Volvió su cabeza la mujer con aire de asombro al ver que el antiguo esclavo se rebelaba demostrando tener voluntad; pero fué para ella tan extraña la impresión que vió en su rostro que, obedeciendo a un impulso de conservación, abandonó su peinado y fué a sentarse en el extremo del diván que le indicaba Baselga.
—Ahora—dijo éste con terrible calma—que los dos nos encontramos frente a frente, vamos a repasar nuestra pasada vida para que yo me convenza mejor de que he sido un imbécil y usted, señora, una tremenda...
Y Baselga dió a su esposa un calificativo tan justo como duro, cuya crudeza disculpaba su inmensa indignación.
Pepita estaba asombrada y no sabía dónde aquello iría a parar; pero como sobre su conciencia pesaban motivos suficientes para tener miedo a su esposo, y como éste se mostraba por primera vez con voluntad propia y en toda la plenitud de su carácter feroz, de aquí que la alegre condesita, a pesar de su despreocupación y su descoco, comenzara a perder la serenidad.

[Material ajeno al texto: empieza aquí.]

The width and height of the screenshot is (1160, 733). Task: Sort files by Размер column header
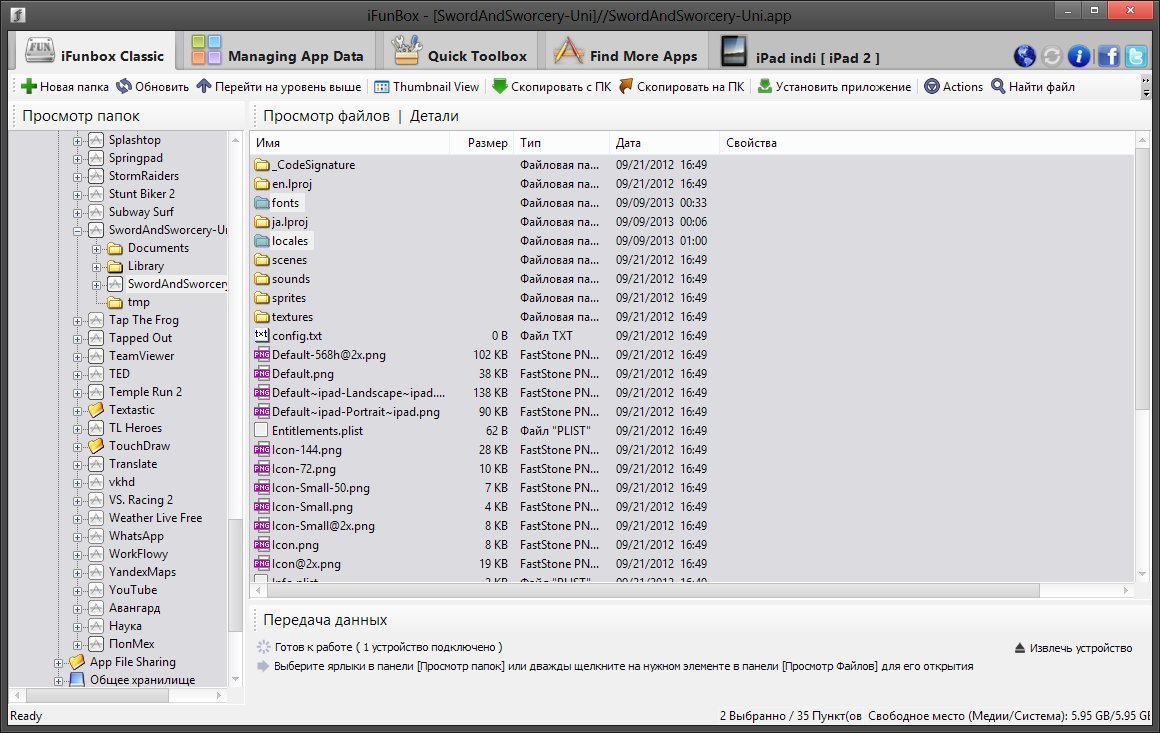(x=487, y=143)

—Señora: lo sé todo. No son ya un misterio para mí los deshonrosos amoríos que usted ha sostenido antes y después de nuestro casamiento, y aun los que hoy tiene con cierto individuo de la Embajada inglesa, al que muy pronto ajustaré las cuentas.
La condesa, a pesar del imperio que tenía sobre sí misma, no pudo menos de estremecerse, detalle que no pasó desapercibido para Baselga.